Maurice mentions that the previous day, he and his team reached over 1,000 homes in Murroe, Caherconlish and Corbally, and that every day they do three canvasses. 

“I won’t be complacent about it but the response has been the strongest I’ve ever seen,” he says.

“Our message is getting out to people now, a lot more than it did in the locals. We didn’t have a clear message in the locals, but we have one now. Give workers and families a break. That’s it, and I think that’s resonating. People are getting up in the morning to go to work. They feel like there’s nothing there for them.”

The first door we knock on is opened by an elderly woman, who tells the candidate of her housing issues, as well as problems surrounding her pension. 

As the conversation flows, the two realise they know of each other's families, and as we move on he says: “I didn’t know I knew her, but her brother and my uncle would have been best friends.

“You find during the day you’ll speak to a lot of elderly folk, they come out and chat for ages - they’re lonely too.
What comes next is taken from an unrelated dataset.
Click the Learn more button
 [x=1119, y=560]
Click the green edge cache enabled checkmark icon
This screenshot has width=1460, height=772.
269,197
“In the morning we target areas where we know there’s a lot of elderly people living as at night they don’t tend to open their doors.”

The team are well ahead already, and we spot another canvass entourage in the estate.
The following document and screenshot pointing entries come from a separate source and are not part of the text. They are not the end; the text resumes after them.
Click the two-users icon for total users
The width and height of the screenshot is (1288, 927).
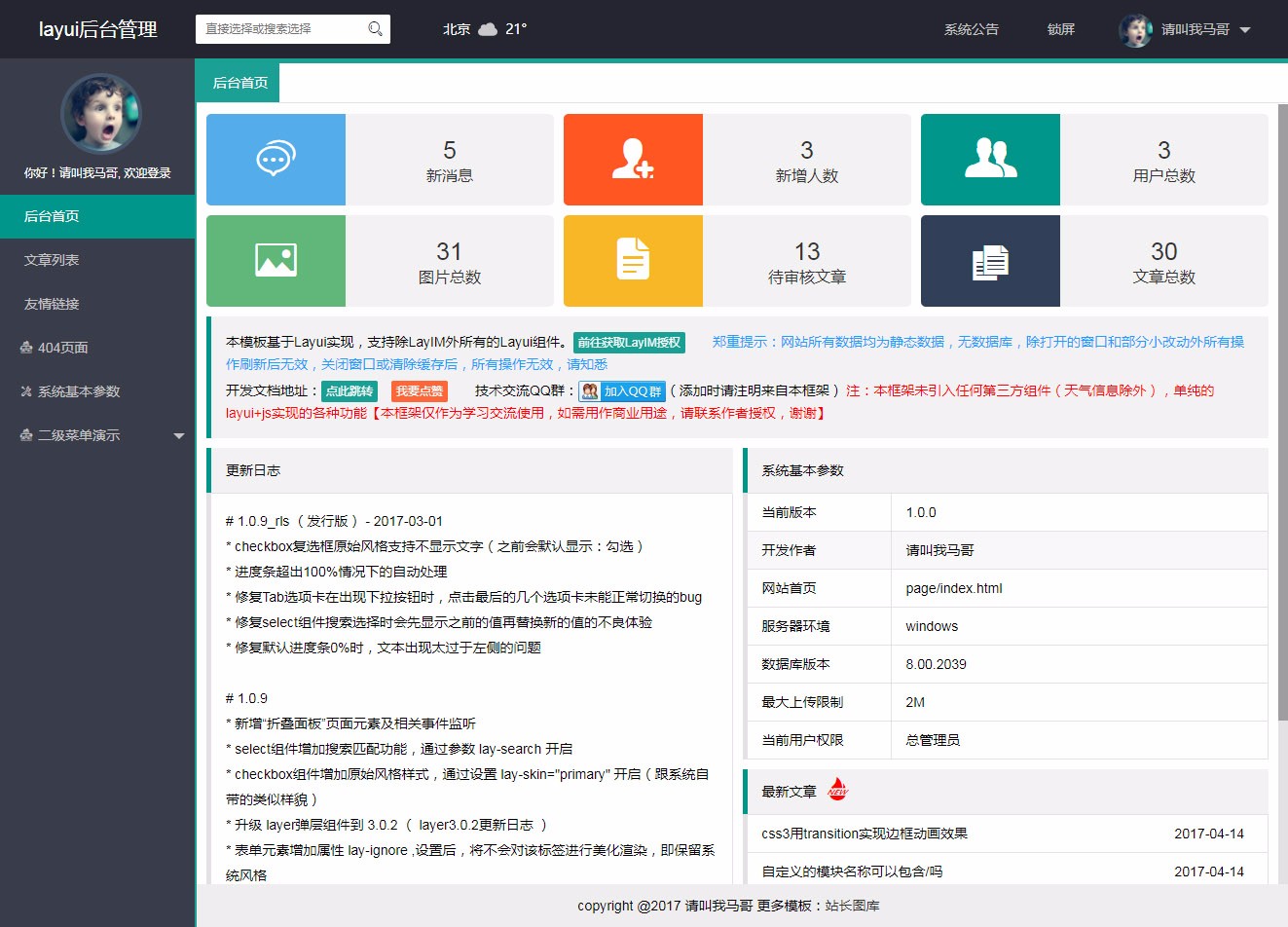click(x=990, y=160)
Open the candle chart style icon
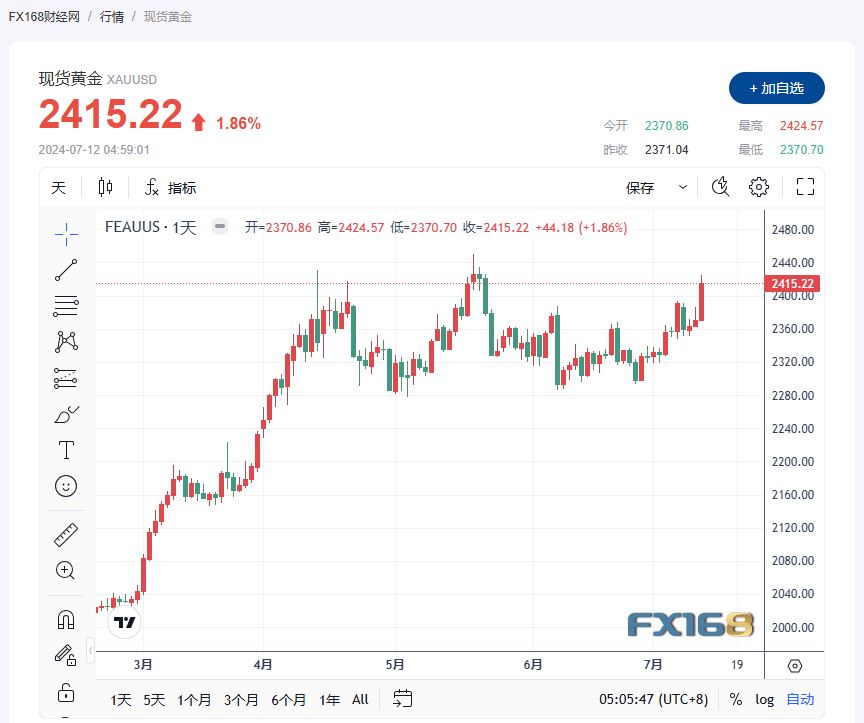 coord(105,187)

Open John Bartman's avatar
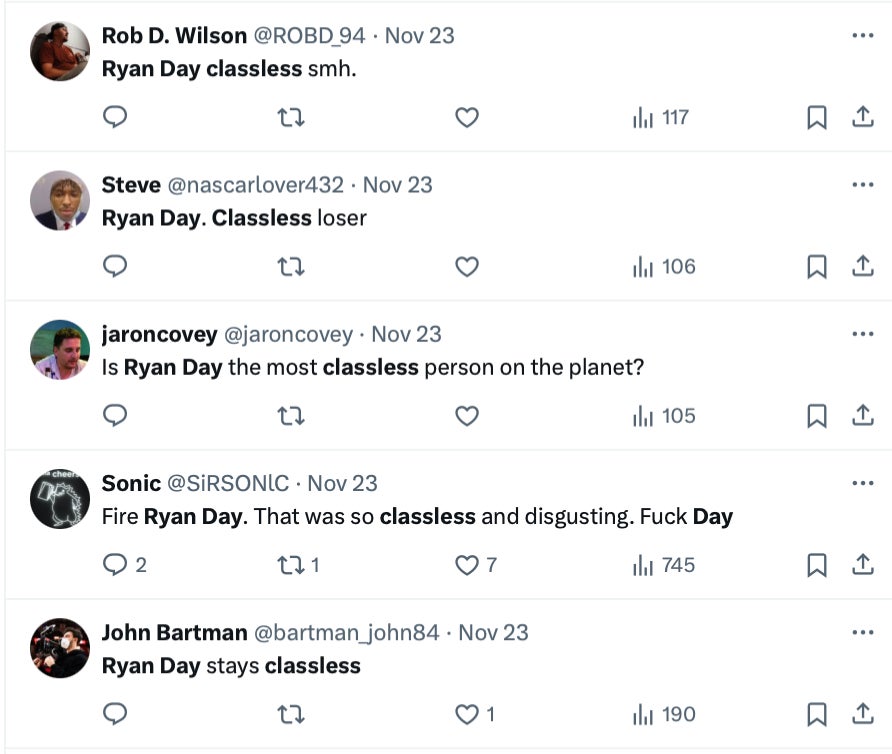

“I think someone said they saw Willie here earlier, it could be him,” says Maurice. “Yesterday was the first time that happened too - and it was Willie again in Caherconlish!”

Siobhán O'Leary is beside her car in her front yard when Maurice introduces himself and asks “do you know which way you’re voting?”

“I’d say I’m going Sinn Féin to be honest, and I never voted Sinn Féin before,” she replies. 

“Yeah we get a lot of that, people are saying they’re fed up of the two parties,” says Mauirce, “we want to give workers and families a break.”

“It’s the squeezed middle, such as myself.”

“Yeah exactly, going to work but getting nothing for it...” Maurice finishes the thought.

Siobhan continues, “That’s it, we have to struggle on with our mortgage and things like that and it’s very difficult.”

Maurice takes up the baton: “Well that’s it, we’re trying to bring down childcare costs, and for car insurance companies we’re going to go after them as we believe they’re running a cartel, and then for USC, you won’t be taxed on the first thirty grand.” 

“I like your housing strategy, I do,” she says. 

“Look where you’re living, there’s thousands looking for a house,” he responds

“Ah stop, there’s one right beside us sure,” she says as she looks over to the terraced house next door, she says. 

“There’s 161 houses boarded up in the city, it doesn’t make sense,” the TD observes. 

“It doesn’t. I work in homeless services, I work for Saint Vincent de Paul.”

“Oh brilliant, my brother works for NOVAS,” he responds. 

“Very good,” she smiles. 

“They’re dealing with crazy stuff everyday,” adds Maurice in a worried tone. 

“The rent situation is just,” Siobhán struggles to find the word “it’s crazy. I’m hopeful for this election.”

“I’m not just saying this because the media is here,” says Maurice, but this is the best response we’ve had. People are engaged, they want change, they realise that Fine Fail and Fine Gael have been in power for ever and we’re asking them to give us a chance and I really think they will.” 

“We might just be witnessing the end of civil war politics - imagine that,” says a member of the canvassing team, “100 years later - it’s about time isn’t it?”

“Exactly, we shouldn’t be in this situation, the country is wealthy enough,” says Maurice firmly. 

“And listen, look, Sinn Fein began our country,” states Siobhán, “I don't see why we can’t give you a chance.”